■ **EXTRACT PROVIDED**
+ + + +

Friday, 19 August 2011

Sandals and a Strobe Light

  My mission today was to buy a strobe light (for making David Lynch/Twin Peaks like creepy video) and some sandals. You see, every summer, I put on last year's sandals, and by late July or early August, from wearing them every day, they start to crack across the bottom, and eventually will break right in two if you keep walking on them. A rhythm has started up by which the sandals always need to be replaced in late July or in August.
   So, this year I put it off a bit, and went a' sandal buying after recording Mindy in the city. Everyone had assured me that, if I wanted to buy things like black lights or strobe lights, I needed a "head shop," (which is really a bong shop.) Radio Shack/The Source no longer has things like that.
   Mindy took me to a head shop right by her place. Smoke Dreams. The woman behind the counter, when asked if they had strobe lights or that kind of thing said very distinctly "no," like that was insultingly stereotypical. She just had a store-full of bongs, banana-flavoured rolling papers, vaporizers, incense, various things made of hemp, and a whole lot of lighters, belt buckles and knives.
   Mindy assured me that Rock Junction on Rideau Street would have one. I took my leave of her and walked up there. They had one entire room full of colourful bongs (and bongs everywhere else, too) and Doc Martins and t-shirts, knives and belt-buckles, but no trippy lighting equipment. 'Try Happy Daze in the Rideau Shopping Center' was their advice.
   So I did. "I can buy sandals!" I told myself, as I navigated what appeared to be some Mennonites, furtively poking at people with gospel tracts without looking any of said people in the face at all, trying to actually give them the tracts without their faces having been seen. As usual, the guys were dressed like upwardly-mobile Harvard types, and the women more like Little Cult On The Prairie.
   I went into Payless Shoes, where I'd gotten some Airwalk sandals the previous year. "Oh, we've taken them all off the shelves. It's August, you know..." the girl said with mild reproach.

+ + + +

■ **ROWS**
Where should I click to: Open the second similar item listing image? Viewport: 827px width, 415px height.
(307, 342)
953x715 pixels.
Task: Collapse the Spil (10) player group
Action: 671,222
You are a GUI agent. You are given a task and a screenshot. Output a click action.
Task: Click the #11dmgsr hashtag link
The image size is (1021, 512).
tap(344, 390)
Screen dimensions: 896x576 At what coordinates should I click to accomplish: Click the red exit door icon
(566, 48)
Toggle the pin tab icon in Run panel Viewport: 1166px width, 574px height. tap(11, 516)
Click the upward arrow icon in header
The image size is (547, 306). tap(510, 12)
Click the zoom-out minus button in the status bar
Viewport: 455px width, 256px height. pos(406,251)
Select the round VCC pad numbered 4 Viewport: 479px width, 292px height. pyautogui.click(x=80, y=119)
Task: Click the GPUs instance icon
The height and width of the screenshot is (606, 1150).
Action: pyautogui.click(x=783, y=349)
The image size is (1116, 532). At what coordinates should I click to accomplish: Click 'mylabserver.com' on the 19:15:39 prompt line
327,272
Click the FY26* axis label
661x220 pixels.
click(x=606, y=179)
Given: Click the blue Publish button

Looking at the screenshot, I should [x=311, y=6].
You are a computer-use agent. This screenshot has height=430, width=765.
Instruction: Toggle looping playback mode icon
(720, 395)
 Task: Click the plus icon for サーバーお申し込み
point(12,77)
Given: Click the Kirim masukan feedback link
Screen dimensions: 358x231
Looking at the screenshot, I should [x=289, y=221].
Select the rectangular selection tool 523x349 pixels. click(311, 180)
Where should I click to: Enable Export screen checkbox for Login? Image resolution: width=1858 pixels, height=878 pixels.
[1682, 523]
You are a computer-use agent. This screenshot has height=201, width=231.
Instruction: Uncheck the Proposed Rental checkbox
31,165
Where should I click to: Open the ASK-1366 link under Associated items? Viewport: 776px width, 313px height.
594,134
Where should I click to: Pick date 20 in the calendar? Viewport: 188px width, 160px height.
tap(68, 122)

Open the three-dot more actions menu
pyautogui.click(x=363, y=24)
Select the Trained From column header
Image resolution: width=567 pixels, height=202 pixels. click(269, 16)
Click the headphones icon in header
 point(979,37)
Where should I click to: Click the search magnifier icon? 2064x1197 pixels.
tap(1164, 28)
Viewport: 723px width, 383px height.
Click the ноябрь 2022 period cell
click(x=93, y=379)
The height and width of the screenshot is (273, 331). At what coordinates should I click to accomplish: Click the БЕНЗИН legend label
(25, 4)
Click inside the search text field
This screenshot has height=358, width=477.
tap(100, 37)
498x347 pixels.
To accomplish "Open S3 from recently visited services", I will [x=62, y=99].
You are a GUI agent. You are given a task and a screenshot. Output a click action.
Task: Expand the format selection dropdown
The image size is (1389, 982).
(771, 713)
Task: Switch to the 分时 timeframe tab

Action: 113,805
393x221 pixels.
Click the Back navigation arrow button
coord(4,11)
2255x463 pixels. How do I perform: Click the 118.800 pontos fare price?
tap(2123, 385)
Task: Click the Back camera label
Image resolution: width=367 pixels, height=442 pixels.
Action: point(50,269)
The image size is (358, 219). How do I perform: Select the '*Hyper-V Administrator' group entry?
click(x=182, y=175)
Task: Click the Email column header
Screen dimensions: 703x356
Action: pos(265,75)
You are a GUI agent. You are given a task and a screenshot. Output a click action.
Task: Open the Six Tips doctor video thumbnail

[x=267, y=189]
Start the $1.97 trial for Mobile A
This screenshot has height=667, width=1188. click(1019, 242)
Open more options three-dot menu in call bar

+ + + +

■ **PROBLEM TO SOLVE**
Extend the blog post about shopping for sandals and a strobe light, picking up right after its last sentence.

■ **RESULT OF THIS TASK**
   "That seems rather premature, considering the temperatures out there.  It's actually pretty friggin' hot" I said, with slightly less reproach than she had used.
   "True. Well, I don't know why, but it's how retail works. We're always kinda a couple of months ahead. I'm not sure why, exactly" she said, with furrowed brow.
   "It's called greed" I said mildly. "Reaching ahead for the next big dollar and tripping over the month they're actually in. Nortel did the same thing on a bigger scale, and they're pretty much out of business now. You gotta take care of this month before you get to move on to more money later."
   "Really" she said, somewhat amused at my silliness. "I guess that's true."
   I took my leave of her and stopped at Happy Daze, found a strobe light, asked them about it, so they got it out of the box to demonstrate it and it didn't work. The girl asked a male staff to get her another, and he wasn't moving very quickly, so I grabbed one from the shelf behind me and gave it to her. It worked. I bought it.
   At Footlocker, I interrupted the conversation the two ref-dressed young guys were having to ask about sandals. I got the dude's version of the exact same, reproachful "It's AUGust, dude!" lecture and pointed out that it was still frickin' hot out today.
   "True dat. Tell you what," said the one guy. "Go to Latellier and ask for Jess. She's the blonde one. She's really good-looking."
   I said I would and set off. When I arrived, I was dismayed. Everything in the store was brown, with occasional bursts of flamboyantly gaudy beige. Birkenstocks were in a place of honour. They actually had some sandals, but they were on a Clearance Rack and were getting pretty sparse. A beautiful black-haired girl wearing no brown or tan at all came out and asked if I wanted anything.
   "I would like a pair of sandals which are not brown" I said.
   "Umm, so that would make them black?" she asked.
   "Not exclusively" I said.
   "Well, we only have what you see here," she replied, and then gave me a little reproachful lecture about the naked folly of trying to buy summer clothing in August. She said "That's how we do things in retail. We fill the back with things ready for the next couple of months, and so things aren't really summer in here anymore right now."
   "I think that's called reach exceeding grasp" I said almost testily.
   She understood that, and giggled, so I decided she was smart as well as stunning, and that I liked her.
   I said I was too old and too messianic-looking to carry off brown sandals.
   She expressed confusion.
   I said I was middle-aged, and a high school teacher, but I saw no reason to wear powder blue golf shirts and tan pants all the time, with brown sandals and socks. She giggled.
   We found a pair that were Rockports, which were a bit more 'dress sandals' than I wanted, but my dress shoes are Rockports, so I caved. "Those are almost brown, but I'll take them" I said.
   "Those are absolutely brown" she agreed and went to get what she called "the mate" to the one we'd agreed upon.
   At this point, a brittle-looking bleach-blonde, short-haired, toothy, skinny girl asked if I needed help. (She wasn't wearing any tan or brown either.  Unless she had Birkenstocks lingerie)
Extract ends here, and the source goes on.